Jakarta – Both Indonesian and international activists are pressuring the Indonesian government to ratify the International Convention for the Protection of All Persons from Enforced Disappearance.

"Indonesia has a large number of cases related to enforced disappearance, which the government has failed to address," Usman Hamid from the Commission for Missing Person and Victims of Violence (Kontras) said Monday at the 4th Congress of the Asian Federation against Involuntary Disappearance (AFAD).

He said that past military actions were believed to have led to violations of human rights, including the enforced disappearances of some people in Indonesia.

"The ratification is important for Indonesia as a beginning of an attempt to eradicate enforced disappearances," the Chairman of the Witness and Victim Protection Agency (LPSK) Abdul Haris Semendawai said, adding that it was also important to legally recognize enforced disappearances as crimes by establishing a national law.

AFAD secretary-general Mary Aileen Bacalso explained that eradicating enforced disappearances was urgent to save precious lives, especially in Asia and Indonesia where many cases had happened.

According to the 2009 the United Nations Working Group on Enforced or Involuntary Disappearances (UNWGEID) Annual Report, enforced disappearances are still occurring in 100 countries, 30 of which are in Asia.

The UNWGEID chairman Jeremy Sarkin emphasized that enforced disappearances were among the worst human rights violations ever carried out by governments against citizens. "It turns humans into non-humans." he said.

"It infringes on many human rights at the same time, including the right to life, the right not to be tortured, the right to dignity, the right to a fair trial and the right of access to justice," Sarkin said.

He explained that governments often used it to punish or silence opposition groups or individuals.

"There is a lack of binding law and it is hard to prove," Sarkin said, explaining why eradication was difficult.

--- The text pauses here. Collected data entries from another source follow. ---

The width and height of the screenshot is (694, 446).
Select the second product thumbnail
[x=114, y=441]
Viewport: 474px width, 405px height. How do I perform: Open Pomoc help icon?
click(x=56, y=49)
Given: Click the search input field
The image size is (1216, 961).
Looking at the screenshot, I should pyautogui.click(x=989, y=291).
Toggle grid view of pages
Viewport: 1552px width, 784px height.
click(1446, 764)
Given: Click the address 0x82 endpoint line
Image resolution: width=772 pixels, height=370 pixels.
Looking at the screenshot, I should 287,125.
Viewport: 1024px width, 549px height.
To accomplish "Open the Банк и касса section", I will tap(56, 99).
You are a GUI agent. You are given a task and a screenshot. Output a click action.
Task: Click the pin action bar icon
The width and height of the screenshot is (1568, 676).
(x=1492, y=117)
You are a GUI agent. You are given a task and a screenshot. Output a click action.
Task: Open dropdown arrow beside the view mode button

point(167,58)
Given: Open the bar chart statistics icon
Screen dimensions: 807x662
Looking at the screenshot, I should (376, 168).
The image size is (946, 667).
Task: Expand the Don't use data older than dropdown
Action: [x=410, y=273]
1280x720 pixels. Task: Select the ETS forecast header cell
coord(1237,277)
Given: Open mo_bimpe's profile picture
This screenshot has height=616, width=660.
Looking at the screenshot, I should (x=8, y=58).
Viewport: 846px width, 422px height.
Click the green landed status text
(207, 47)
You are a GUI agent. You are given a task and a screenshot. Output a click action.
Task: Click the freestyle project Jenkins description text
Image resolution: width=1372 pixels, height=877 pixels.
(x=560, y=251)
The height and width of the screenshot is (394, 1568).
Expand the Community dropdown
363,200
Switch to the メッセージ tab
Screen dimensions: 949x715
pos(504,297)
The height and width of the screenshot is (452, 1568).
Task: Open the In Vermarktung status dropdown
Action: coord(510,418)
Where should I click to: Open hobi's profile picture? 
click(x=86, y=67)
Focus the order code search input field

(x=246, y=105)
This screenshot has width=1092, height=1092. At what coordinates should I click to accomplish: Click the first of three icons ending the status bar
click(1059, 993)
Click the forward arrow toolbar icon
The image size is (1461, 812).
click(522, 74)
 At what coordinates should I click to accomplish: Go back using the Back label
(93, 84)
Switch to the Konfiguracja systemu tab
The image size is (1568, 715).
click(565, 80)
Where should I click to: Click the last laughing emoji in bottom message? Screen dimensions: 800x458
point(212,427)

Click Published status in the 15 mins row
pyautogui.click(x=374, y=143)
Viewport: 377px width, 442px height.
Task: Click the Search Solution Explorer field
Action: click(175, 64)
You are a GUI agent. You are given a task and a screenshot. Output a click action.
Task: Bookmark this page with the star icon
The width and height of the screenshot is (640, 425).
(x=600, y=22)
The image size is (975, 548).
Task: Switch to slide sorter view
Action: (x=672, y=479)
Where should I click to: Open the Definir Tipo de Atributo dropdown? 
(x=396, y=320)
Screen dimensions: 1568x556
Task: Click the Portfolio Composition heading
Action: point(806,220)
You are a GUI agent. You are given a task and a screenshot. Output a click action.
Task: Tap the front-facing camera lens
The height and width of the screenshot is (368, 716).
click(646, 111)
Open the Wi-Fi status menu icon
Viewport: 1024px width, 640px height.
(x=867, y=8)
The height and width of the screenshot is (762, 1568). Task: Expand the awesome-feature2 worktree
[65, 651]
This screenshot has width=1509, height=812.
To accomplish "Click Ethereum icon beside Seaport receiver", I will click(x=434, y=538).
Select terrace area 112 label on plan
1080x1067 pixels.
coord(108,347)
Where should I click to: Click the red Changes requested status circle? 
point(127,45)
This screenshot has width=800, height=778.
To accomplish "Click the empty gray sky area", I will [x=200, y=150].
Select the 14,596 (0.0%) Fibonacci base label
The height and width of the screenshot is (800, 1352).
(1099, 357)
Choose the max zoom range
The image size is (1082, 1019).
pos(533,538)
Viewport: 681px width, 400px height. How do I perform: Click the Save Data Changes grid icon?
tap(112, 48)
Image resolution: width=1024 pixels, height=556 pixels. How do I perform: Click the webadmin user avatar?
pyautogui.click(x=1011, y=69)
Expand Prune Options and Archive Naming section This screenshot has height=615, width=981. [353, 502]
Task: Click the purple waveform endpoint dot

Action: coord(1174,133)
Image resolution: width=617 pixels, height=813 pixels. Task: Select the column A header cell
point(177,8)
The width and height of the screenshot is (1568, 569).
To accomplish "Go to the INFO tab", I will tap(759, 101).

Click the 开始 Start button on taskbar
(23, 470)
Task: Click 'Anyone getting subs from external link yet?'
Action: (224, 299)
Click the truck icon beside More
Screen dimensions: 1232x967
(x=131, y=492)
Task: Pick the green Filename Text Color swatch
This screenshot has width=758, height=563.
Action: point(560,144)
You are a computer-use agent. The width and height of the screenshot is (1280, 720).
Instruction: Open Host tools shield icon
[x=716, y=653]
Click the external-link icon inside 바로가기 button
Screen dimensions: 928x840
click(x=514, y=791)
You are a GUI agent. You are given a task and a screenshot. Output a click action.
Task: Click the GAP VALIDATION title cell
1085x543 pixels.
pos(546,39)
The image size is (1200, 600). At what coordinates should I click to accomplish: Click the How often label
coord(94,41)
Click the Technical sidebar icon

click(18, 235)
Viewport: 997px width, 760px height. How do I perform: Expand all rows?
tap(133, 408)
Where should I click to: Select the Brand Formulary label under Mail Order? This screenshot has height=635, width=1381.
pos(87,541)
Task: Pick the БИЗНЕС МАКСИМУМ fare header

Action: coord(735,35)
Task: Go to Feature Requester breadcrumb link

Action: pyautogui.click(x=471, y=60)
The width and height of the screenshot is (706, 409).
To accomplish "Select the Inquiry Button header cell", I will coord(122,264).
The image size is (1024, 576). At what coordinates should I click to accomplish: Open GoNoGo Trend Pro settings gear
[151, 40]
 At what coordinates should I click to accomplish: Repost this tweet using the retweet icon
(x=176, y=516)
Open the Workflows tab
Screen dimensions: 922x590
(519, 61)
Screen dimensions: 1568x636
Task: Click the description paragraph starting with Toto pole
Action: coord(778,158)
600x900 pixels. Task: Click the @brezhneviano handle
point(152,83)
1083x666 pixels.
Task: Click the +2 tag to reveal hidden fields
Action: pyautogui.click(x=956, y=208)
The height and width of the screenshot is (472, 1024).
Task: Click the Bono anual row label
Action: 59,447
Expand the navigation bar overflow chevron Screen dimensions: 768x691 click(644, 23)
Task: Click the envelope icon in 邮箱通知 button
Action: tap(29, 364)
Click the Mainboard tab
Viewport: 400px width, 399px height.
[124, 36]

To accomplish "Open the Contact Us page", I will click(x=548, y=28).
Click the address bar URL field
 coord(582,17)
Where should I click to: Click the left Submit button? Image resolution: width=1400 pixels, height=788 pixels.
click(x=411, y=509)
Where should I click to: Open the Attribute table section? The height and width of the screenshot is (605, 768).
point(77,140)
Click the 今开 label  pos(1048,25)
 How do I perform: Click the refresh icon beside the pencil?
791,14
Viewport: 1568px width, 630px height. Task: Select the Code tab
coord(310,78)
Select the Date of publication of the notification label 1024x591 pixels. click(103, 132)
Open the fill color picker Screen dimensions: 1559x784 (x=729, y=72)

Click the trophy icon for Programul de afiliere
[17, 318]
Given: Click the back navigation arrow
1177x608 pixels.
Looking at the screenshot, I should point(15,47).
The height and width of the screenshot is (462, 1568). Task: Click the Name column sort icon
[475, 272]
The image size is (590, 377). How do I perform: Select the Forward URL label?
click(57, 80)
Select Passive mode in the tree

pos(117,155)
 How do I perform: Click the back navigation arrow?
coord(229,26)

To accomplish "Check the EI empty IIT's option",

He added that some governments rejected the idea of establishing laws on this as well being against ratifying the Convention.

In 1980, the UN set up a Working Group to channel information between victims or family members and the government about enforced or involuntary disappearances.

In 1992, the UN adopted a non-binding universal standard in the Declaration on the Protection of all Persons from Enforced Disappearance. The UN then adopted a legally-binding instrument in the International Convention for the Protection of All Persons from Enforced Disappearance on Dec. 20, 2006. The Convention was then opened for signatures on Feb. 6, 2007.

By December 2009, 83 states had signed the Convention, while 18 had ratified it. The Convention becomes a legally-binding international treaty once ratified by 20 countries.

Among the 18 countries which have ratified it only one, Japan, is from Asia. The others are Albania, Argentina, Bolivia, Burkina Faso, Chile, Ecuador, Germany, Mexico, Nigeria, Honduras, France, Senegal, Spain, Cuba, Kazakhstan, Uruguay and Mali. "We are eager to ratify the Convention," the human rights director general at the Justice and Human Rights Ministry, Harkristuti Harkrisnowo, said. (ipa)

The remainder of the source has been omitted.